[START OF Document section]

Before we get started, a quick note: We’re going to be covering the wonderful series Schitt’s Creek on the podcast next week. It (handily) won our poll of listeners, so we know a lot of you are excited about it. If you have questions that you’d like us to chew on during the episode, you can record them as voice memos and send the sound file to us at firstname.lastname@example.org. We might use your voice on the podcast!
Opening Argument: Help Me Nintendo, You’re My Only Hope
My relationship with gaming has always run hot and cold. Back in the paleolithic era, I had an Atari 2600 that I liked a lot. I played Pitfall! and Space Invaders and Asteroids — not the way some people did, but I played. I’ve dabbled in PC games and certainly games on my phone. I owned a PS3, but I never really learned to enjoy it; I’m not sure why. I wrote a lot more about my history with games back in 2018, when I decided to spend my summer exploring them — and then didn’t.
But being at home a lot (like, a lot) has led me to spend a lot more time with the console I currently own, which is a Nintendo Switch. I gravitate to handheld gaming, I’ve realized, so I mostly just pick it up and play it rather than using my TV. I eventually just lost track of the many, many things I felt like I was trying to keep track of in Stardew Valley, so I picked up what it feels like half of the game-enjoying world is playing right now — Animal Crossing: New Horizons.

[END OF Document section]

## Job 1
Quote the stretch of the gaming piece from "Before we get" through "on the podcast!".
## Job 2
List every video game title that the gaming piece mentions.
The material that comes next has no connection to the gaming piece.

[START OF Excerpted records]

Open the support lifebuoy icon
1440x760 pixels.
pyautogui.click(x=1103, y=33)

[END OF Excerpted records]
[START OF Excerpted records]

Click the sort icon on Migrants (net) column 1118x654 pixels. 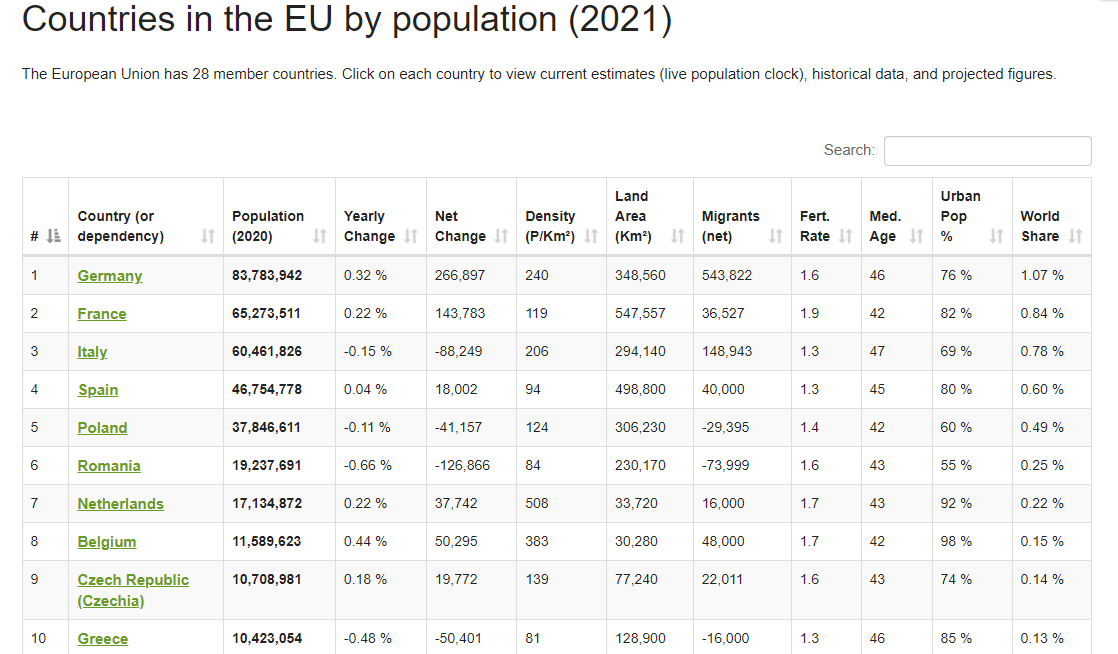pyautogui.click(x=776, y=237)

[END OF Excerpted records]

## Correct answer 1
Before we get started, a quick note: We’re going to be covering the wonderful series Schitt’s Creek on the podcast next week. It (handily) won our poll of listeners, so we know a lot of you are excited about it. If you have questions that you’d like us to chew on during the episode, you can record them as voice memos and send the sound file to us at firstname.lastname@example.org. We might use your voice on the podcast!

## Correct answer 2
Pitfall!, Space Invaders, Asteroids, Stardew Valley, Animal Crossing: New Horizons